### Data excerpts
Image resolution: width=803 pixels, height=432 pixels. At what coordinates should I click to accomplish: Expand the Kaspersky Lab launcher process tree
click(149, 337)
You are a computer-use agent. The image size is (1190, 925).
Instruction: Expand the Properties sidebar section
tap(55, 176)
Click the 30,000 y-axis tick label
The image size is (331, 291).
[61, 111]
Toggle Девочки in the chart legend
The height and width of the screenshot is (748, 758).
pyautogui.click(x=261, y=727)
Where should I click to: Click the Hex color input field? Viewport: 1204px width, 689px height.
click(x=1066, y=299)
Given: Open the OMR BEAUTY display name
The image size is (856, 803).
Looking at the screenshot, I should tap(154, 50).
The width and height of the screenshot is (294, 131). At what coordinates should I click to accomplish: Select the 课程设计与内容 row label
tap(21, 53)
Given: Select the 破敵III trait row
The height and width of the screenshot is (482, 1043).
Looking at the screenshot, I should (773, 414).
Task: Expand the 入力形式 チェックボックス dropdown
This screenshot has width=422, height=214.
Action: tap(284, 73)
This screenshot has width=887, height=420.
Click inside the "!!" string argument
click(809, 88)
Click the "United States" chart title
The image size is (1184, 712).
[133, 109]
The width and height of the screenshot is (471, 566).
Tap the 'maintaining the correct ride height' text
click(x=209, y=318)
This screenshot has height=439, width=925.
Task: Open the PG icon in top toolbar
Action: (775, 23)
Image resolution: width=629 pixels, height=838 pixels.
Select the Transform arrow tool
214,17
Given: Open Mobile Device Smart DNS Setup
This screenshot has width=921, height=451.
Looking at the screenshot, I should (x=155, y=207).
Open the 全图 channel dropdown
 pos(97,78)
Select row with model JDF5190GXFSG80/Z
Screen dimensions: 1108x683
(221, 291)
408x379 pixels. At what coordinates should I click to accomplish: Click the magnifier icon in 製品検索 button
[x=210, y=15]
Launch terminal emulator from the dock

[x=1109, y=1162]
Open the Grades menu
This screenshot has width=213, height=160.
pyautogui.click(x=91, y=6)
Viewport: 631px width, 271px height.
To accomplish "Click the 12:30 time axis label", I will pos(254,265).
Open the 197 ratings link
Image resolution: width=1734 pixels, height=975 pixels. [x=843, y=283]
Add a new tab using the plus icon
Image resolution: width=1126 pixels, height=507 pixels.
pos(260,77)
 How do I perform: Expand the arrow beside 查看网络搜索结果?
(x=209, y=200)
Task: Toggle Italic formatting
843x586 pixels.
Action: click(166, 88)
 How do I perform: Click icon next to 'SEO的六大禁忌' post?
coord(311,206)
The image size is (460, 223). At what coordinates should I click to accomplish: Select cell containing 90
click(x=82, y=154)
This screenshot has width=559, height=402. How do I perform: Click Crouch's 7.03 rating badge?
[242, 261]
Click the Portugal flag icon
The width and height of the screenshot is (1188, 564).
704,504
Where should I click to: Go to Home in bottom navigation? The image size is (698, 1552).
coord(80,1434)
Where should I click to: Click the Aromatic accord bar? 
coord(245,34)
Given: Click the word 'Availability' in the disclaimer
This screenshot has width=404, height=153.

### Task description
Write out the complete material a second time, matching it exactly.

### Output for this exercise
Image resolution: width=803 pixels, height=432 pixels. At what coordinates should I click to accomplish: Expand the Kaspersky Lab launcher process tree
click(149, 337)
You are a computer-use agent. The image size is (1190, 925).
Instruction: Expand the Properties sidebar section
tap(55, 176)
Click the 30,000 y-axis tick label
The image size is (331, 291).
[61, 111]
Toggle Девочки in the chart legend
The height and width of the screenshot is (748, 758).
pyautogui.click(x=261, y=727)
Where should I click to: Click the Hex color input field? Viewport: 1204px width, 689px height.
click(x=1066, y=299)
Given: Open the OMR BEAUTY display name
The image size is (856, 803).
Looking at the screenshot, I should tap(154, 50).
The width and height of the screenshot is (294, 131). At what coordinates should I click to accomplish: Select the 课程设计与内容 row label
tap(21, 53)
Given: Select the 破敵III trait row
The height and width of the screenshot is (482, 1043).
Looking at the screenshot, I should (773, 414).
Task: Expand the 入力形式 チェックボックス dropdown
This screenshot has width=422, height=214.
Action: tap(284, 73)
This screenshot has width=887, height=420.
Click inside the "!!" string argument
click(809, 88)
Click the "United States" chart title
The image size is (1184, 712).
[133, 109]
The width and height of the screenshot is (471, 566).
Tap the 'maintaining the correct ride height' text
click(x=209, y=318)
This screenshot has height=439, width=925.
Task: Open the PG icon in top toolbar
Action: (775, 23)
Image resolution: width=629 pixels, height=838 pixels.
Select the Transform arrow tool
214,17
Given: Open Mobile Device Smart DNS Setup
This screenshot has width=921, height=451.
Looking at the screenshot, I should (x=155, y=207).
Open the 全图 channel dropdown
 pos(97,78)
Select row with model JDF5190GXFSG80/Z
Screen dimensions: 1108x683
(221, 291)
408x379 pixels. At what coordinates should I click to accomplish: Click the magnifier icon in 製品検索 button
[x=210, y=15]
Launch terminal emulator from the dock

[x=1109, y=1162]
Open the Grades menu
This screenshot has width=213, height=160.
pyautogui.click(x=91, y=6)
Viewport: 631px width, 271px height.
To accomplish "Click the 12:30 time axis label", I will pos(254,265).
Open the 197 ratings link
Image resolution: width=1734 pixels, height=975 pixels. [x=843, y=283]
Add a new tab using the plus icon
Image resolution: width=1126 pixels, height=507 pixels.
pos(260,77)
 How do I perform: Expand the arrow beside 查看网络搜索结果?
(x=209, y=200)
Task: Toggle Italic formatting
843x586 pixels.
Action: click(166, 88)
 How do I perform: Click icon next to 'SEO的六大禁忌' post?
coord(311,206)
The image size is (460, 223). At what coordinates should I click to accomplish: Select cell containing 90
click(x=82, y=154)
This screenshot has width=559, height=402. How do I perform: Click Crouch's 7.03 rating badge?
[242, 261]
Click the Portugal flag icon
The width and height of the screenshot is (1188, 564).
704,504
Where should I click to: Go to Home in bottom navigation? The image size is (698, 1552).
coord(80,1434)
Where should I click to: Click the Aromatic accord bar? 
coord(245,34)
Given: Click the word 'Availability' in the disclaimer
This screenshot has width=404, height=153.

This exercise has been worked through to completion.